Nota final: Este neofato,estudiante en la Escuela Normal de San Sebastián, perteneciente a la primera promoción de maestros (ya no llamados así, sino profesores de EGB, los del plan 71 experimental) fuimos los primeros en no realizar el campamento de la OJE , en esos tiempos requisito imprescindible para tener el título universitario, si bien aún debimos aportar certificados de buena conducta de las autoridades militares, políticas y religiosas (Guardia Civil, Alcalde y Párroco) en nuestra solicitud de matrícula. Si bien dijimos adios a ese fascismo, la promoción a la que pertenezco ha sido de las primeras en ser perseguidas por condicionamientos linguísticos o de desafección al nuevo régimen que en la comunidad autónoma en la que nací y residí comenzaba a gestarse.Cierto que hubo quien supo arrimarse al árbol y disfrutar de su sombra, pero ésa es otra historia.
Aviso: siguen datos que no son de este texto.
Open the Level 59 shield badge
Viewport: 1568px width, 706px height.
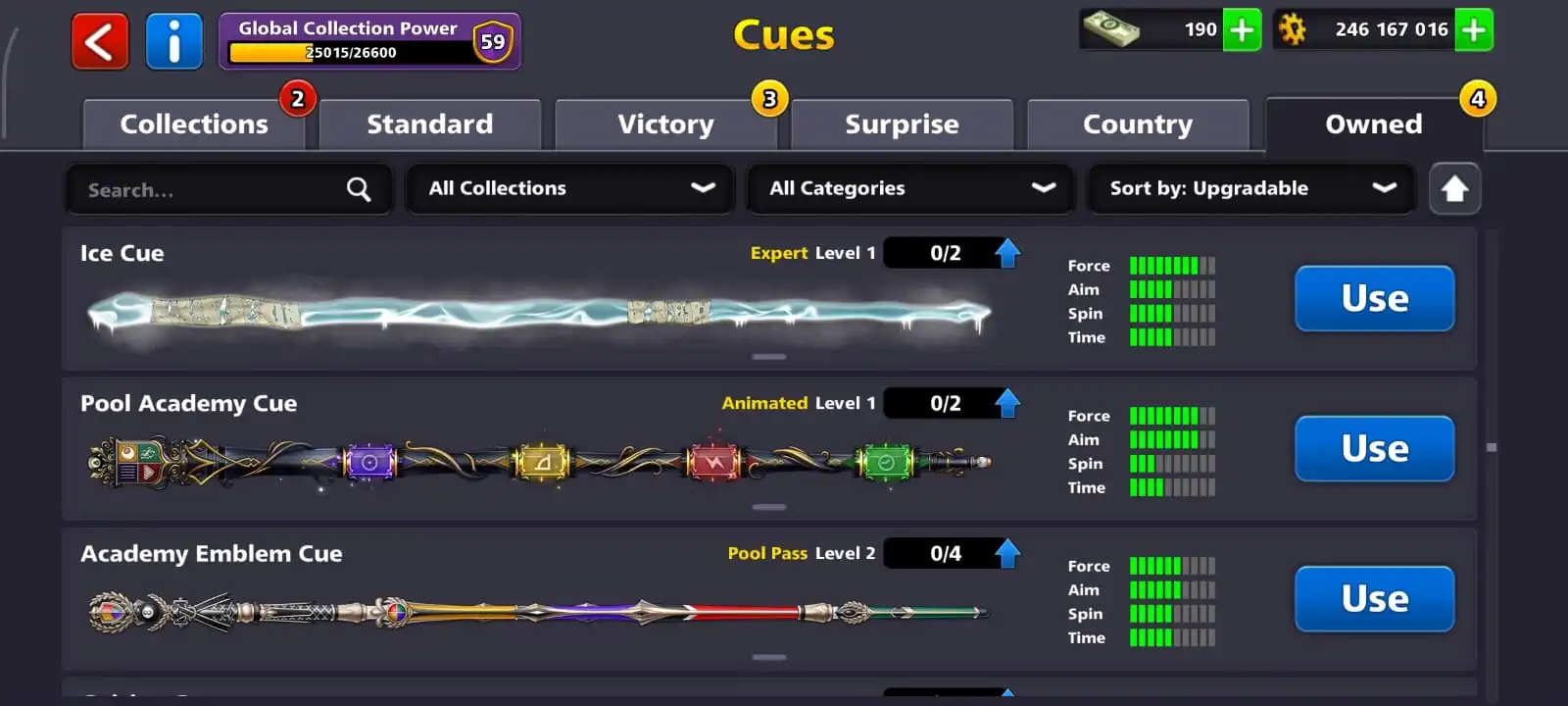tap(492, 41)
A lo que voy: Si bien una visita al Museo Pedagógico nos acercará, por cercanía temporal, a la escuela franquista y a sus excesos, no debemos olvidar que , aunque sea con tablets PC en vez de con pizarrines, siguen existiendo gentes que entienden la escuela como lugar de adoctrinamiento de la infancia y juventud y que detestan el librepensamiento y el espíritu crítico.


No quiero finalizar este texto sin un recuerdo a Félix Carrasquer y su esposa Matilde a quienes tuve el enorme gusto de conocer en Hernani, hace casi un cuarto de siglo ya, en el transcurso de una conferencia. Guardo, con auténtico cariño, su libro dedicado "Una experiencia de educación autogestionada" que narra las peripecias de la escuela "Eliseo Reclús", abierta los años 1935 y 1936.
Y, para terminar, copio parte de la dedicatoria del libro antes mencionado:
"A los niños de hoy y mañana, deseando que la libertad y la cooperación les dé seguridad, plenitud y alegría"
Donde quiera que estéis, compañeros, ¡buena suerte!